Olive Preservation Guide: How Do You Brine Olives
Cured olives are a delicious snack or addition to recipes. If you are lucky enough to have an olive tree, you can make your own brined fruits. Preserving olives is an essential process due to the fruit's bitterness. There are many methods for curing olives, it just depends on what you prefer. You can learn how to preserve olives and eat your fruit year-round here.
Notes on Preserving Olives
Olive preservation is a centuries old tradition and the key to getting palatable fruit. The oleuropein makes them astringent and needs to be soaked out of the olives prior to eating them. This process can take days and requires a little patience.

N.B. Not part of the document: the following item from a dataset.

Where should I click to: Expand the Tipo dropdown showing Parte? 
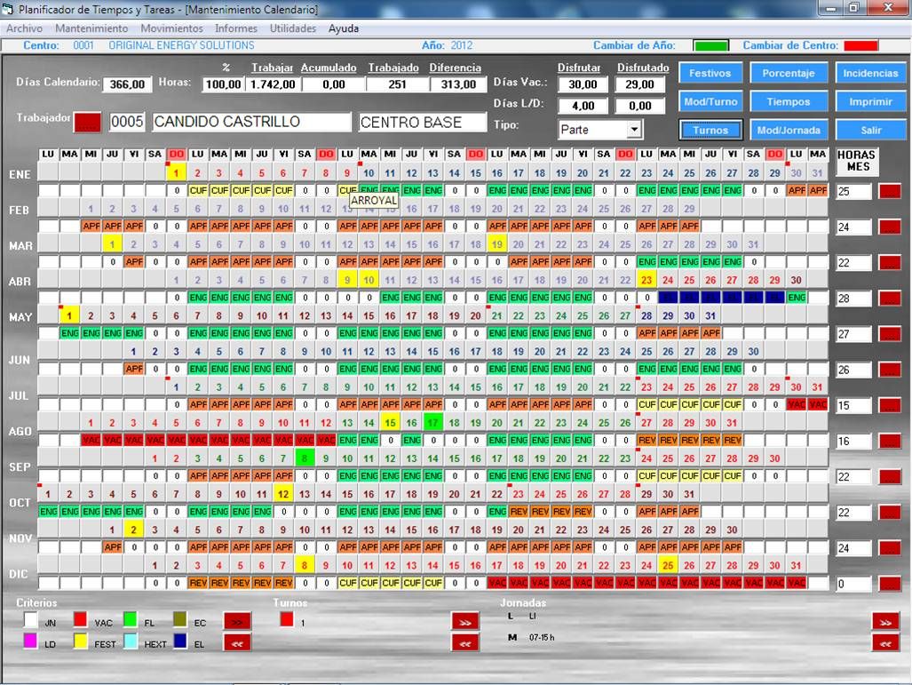pos(634,130)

The most common way to preserve this fruit is to brine olives, but it is not the only way. Brined olives are saltier than those cured with lye. You can also use a water or dry-salt method of curing olives.
If you want to brine olives, you add seasonings to the final brine before storage. Water cured olive preservation leaves a slightly bitter olive, but some people like them that way and the fruit is ready in a few weeks as opposed to other methods that take two to three months. Dry-salted olives are ready in five to six weeks but don't store as long as brined.
How to Preserve Olives
The most common method, brining, is time consuming but worth the effort. In order to brine olives, select good fruit and wash it. Mix a 1:10 solution of salt to water. Cut a slit in each olive. This will allow the oleuropein to leach out. Place olives in a bucket and layer with brine.
Cover the bucket with a lid and place it in a cool, low lit location. Stir the olives regularly and taste one after a couple of months. If still bitter, continue to store them.
When they are to your taste, drain them and lay them out on a towel to dry. Then soak them in vinegar for half a day to stop the fermentation. The olives are now ready to pickle.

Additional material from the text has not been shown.